= WHAT IS BEING ASKED =
Reproduce exactly the lines below from the one containing "This screenshot has width=979, height=483." through the one containing "Where should I click to: Choose", including both, and nothing else.
DATASET START
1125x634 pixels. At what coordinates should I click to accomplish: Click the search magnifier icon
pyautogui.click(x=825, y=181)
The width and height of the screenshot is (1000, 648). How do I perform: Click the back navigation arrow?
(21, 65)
DATASET END
DATASET START
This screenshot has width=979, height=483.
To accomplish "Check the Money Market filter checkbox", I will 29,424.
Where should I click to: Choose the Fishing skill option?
DATASET END
DATASET START
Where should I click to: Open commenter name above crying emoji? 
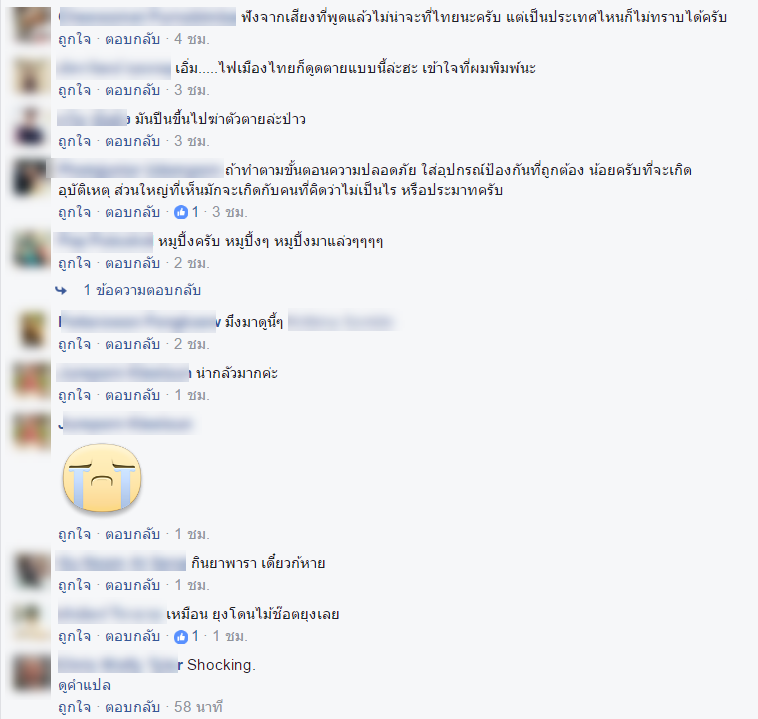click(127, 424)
DATASET END
= SOLUTION FOR THIS EXERCISE =
This screenshot has width=979, height=483.
To accomplish "Check the Money Market filter checkbox", I will 29,424.
Where should I click to: Choose the Fishing skill option?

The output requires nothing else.